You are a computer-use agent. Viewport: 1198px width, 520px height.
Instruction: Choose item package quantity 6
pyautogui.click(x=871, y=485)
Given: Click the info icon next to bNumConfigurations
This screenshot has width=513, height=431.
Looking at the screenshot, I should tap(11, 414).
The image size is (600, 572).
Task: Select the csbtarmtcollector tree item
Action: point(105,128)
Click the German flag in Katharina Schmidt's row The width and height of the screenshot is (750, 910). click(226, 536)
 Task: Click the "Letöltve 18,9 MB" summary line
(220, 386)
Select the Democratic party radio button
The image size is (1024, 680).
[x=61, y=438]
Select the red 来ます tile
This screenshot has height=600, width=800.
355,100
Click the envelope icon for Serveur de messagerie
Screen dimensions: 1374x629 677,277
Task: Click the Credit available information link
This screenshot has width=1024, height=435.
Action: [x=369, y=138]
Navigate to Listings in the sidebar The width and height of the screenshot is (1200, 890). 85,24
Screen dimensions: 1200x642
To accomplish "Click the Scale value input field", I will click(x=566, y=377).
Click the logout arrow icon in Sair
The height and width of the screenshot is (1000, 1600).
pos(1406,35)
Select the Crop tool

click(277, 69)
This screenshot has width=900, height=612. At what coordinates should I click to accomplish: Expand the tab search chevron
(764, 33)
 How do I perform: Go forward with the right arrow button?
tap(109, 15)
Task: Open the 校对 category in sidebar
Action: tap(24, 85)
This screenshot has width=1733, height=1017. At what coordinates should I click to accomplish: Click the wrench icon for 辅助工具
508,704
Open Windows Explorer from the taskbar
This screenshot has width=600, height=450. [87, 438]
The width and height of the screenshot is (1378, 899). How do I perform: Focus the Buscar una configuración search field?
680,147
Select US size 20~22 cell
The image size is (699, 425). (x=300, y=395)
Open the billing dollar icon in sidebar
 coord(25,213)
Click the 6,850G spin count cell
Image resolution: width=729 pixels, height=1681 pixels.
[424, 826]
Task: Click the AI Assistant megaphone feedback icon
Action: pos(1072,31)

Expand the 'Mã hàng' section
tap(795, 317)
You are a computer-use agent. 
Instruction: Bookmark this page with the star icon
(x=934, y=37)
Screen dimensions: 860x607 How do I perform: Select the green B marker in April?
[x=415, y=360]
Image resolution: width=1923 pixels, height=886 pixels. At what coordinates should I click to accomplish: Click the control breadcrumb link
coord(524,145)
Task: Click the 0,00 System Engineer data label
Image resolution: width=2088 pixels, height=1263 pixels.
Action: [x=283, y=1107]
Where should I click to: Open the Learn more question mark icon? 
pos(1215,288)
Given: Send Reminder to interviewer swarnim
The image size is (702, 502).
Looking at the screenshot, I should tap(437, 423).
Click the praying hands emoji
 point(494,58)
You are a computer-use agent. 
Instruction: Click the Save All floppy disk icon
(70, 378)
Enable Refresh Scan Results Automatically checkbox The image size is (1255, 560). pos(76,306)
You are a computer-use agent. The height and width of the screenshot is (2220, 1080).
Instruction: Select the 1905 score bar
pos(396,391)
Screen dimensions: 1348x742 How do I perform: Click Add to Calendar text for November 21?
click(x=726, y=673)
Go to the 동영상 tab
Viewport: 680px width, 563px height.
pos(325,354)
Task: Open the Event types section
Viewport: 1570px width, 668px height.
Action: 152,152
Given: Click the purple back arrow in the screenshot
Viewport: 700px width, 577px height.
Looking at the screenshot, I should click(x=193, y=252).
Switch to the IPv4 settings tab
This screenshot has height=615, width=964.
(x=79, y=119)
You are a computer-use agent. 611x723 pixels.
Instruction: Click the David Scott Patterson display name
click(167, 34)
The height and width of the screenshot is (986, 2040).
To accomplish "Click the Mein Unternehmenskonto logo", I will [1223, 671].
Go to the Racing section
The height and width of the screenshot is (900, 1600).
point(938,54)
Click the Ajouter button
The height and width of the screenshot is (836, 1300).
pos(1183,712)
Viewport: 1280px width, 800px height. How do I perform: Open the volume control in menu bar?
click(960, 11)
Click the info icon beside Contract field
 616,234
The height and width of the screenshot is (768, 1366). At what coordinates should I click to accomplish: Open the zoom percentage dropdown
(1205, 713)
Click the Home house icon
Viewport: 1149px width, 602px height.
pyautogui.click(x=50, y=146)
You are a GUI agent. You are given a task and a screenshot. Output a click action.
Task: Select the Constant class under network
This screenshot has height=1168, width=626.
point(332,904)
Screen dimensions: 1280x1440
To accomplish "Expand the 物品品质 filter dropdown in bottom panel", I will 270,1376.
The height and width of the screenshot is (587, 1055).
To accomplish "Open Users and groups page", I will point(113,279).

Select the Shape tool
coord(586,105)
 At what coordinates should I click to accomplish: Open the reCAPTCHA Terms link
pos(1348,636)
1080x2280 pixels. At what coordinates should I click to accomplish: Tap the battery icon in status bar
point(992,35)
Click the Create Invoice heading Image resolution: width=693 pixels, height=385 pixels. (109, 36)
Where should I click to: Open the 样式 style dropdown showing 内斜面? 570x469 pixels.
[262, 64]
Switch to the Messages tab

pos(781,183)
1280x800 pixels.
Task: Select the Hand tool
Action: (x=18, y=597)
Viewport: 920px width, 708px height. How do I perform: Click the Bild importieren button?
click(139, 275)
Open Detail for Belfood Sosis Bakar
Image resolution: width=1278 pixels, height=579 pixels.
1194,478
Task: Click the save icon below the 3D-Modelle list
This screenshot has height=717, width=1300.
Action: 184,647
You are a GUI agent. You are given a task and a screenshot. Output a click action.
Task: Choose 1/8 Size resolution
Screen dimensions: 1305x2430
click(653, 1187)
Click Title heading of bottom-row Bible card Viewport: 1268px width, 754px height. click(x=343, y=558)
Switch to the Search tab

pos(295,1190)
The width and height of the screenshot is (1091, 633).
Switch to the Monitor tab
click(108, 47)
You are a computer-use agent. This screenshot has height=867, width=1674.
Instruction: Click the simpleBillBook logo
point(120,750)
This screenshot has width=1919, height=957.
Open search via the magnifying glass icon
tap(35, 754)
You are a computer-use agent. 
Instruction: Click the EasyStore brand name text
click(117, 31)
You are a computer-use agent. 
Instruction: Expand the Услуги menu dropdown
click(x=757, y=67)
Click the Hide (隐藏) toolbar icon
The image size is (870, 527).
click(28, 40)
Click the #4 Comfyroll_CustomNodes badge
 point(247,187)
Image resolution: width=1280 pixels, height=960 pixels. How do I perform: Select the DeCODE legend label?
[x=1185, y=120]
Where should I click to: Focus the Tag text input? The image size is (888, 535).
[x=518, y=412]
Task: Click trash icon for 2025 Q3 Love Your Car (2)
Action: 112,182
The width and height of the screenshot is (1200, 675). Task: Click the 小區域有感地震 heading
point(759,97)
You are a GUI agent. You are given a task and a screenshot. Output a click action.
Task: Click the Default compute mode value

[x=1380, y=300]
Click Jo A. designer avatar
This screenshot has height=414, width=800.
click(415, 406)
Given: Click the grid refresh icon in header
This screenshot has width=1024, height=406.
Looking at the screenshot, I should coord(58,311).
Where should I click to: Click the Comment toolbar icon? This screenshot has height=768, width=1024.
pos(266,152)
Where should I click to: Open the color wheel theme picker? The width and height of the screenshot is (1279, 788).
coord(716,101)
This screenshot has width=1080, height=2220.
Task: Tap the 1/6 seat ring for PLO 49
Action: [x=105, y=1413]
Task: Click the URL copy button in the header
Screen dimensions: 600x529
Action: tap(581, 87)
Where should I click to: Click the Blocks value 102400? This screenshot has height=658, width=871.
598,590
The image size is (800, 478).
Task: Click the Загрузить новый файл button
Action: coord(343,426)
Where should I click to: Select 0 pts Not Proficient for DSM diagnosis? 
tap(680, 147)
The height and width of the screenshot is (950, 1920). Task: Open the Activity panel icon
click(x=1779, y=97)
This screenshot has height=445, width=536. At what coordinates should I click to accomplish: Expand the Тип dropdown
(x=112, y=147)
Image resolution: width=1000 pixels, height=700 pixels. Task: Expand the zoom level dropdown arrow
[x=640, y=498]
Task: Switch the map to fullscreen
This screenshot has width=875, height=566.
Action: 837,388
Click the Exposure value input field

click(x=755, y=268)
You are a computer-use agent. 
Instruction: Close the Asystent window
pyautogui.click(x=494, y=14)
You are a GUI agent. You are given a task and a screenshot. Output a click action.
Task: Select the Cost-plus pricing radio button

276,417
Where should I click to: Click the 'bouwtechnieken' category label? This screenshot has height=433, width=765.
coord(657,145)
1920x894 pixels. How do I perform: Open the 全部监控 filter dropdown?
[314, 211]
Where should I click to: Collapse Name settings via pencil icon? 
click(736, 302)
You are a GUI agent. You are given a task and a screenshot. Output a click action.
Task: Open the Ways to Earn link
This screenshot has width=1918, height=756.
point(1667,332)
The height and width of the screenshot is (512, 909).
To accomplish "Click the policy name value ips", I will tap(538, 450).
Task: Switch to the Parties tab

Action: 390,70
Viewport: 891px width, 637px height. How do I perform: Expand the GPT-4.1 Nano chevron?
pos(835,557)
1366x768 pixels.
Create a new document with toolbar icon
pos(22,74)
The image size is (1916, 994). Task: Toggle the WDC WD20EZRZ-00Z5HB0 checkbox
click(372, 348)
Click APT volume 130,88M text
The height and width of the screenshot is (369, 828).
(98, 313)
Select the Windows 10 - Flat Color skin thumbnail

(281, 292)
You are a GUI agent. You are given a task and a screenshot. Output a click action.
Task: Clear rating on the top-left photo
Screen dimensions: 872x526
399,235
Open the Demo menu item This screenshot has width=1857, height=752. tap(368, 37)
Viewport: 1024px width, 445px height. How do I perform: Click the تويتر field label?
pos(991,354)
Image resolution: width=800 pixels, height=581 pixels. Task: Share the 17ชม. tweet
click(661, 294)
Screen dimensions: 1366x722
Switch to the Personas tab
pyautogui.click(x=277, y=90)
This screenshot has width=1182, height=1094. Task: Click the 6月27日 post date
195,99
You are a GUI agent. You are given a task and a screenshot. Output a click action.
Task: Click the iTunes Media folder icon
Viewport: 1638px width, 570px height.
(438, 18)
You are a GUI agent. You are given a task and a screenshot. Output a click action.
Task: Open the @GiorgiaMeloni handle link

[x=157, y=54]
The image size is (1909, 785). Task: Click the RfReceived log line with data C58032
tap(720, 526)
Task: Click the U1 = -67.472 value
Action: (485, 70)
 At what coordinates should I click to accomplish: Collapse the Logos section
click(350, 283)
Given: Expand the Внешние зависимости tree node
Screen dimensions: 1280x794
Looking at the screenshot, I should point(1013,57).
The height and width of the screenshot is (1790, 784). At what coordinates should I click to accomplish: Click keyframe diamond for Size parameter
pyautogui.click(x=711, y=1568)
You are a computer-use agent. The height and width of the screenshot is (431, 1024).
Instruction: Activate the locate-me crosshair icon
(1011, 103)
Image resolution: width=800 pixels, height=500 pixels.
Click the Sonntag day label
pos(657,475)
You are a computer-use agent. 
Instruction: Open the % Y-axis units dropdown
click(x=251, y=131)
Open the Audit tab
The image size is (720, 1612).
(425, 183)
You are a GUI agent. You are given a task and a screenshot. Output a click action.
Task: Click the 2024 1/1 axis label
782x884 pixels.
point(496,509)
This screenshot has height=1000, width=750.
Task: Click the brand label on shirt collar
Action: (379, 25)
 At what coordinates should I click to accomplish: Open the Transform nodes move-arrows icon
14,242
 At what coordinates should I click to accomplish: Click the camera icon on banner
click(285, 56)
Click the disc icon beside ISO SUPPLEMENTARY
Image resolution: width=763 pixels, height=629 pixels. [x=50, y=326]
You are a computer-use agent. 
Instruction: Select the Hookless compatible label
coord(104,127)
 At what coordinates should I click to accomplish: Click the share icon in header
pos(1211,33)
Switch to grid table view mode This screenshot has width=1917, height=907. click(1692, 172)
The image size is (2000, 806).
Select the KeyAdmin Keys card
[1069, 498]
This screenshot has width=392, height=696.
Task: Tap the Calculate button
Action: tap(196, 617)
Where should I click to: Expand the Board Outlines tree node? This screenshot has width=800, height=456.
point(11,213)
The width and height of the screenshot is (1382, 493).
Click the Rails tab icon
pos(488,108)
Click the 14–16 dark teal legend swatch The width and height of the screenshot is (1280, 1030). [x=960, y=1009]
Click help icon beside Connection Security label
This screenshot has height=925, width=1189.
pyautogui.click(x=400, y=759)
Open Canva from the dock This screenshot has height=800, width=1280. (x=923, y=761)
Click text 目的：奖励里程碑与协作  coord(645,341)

◇ ◇ ◇ ◇ ◇ ◇ ◇

* WHAT NEEDS TO BE DONE: In the data above, find the line that contains "Task: Click the 0,00" and the line that contains "Enable Refresh Scan". Repeat exactly those lines and every line between them, and only those.

* WRITTEN ANSWER:
Task: Click the 0,00 System Engineer data label
Image resolution: width=2088 pixels, height=1263 pixels.
Action: [x=283, y=1107]
Where should I click to: Open the Learn more question mark icon? 
pos(1215,288)
Given: Send Reminder to interviewer swarnim
The image size is (702, 502).
Looking at the screenshot, I should tap(437, 423).
Click the praying hands emoji
 point(494,58)
You are a computer-use agent. 
Instruction: Click the Save All floppy disk icon
(70, 378)
Enable Refresh Scan Results Automatically checkbox The image size is (1255, 560). pos(76,306)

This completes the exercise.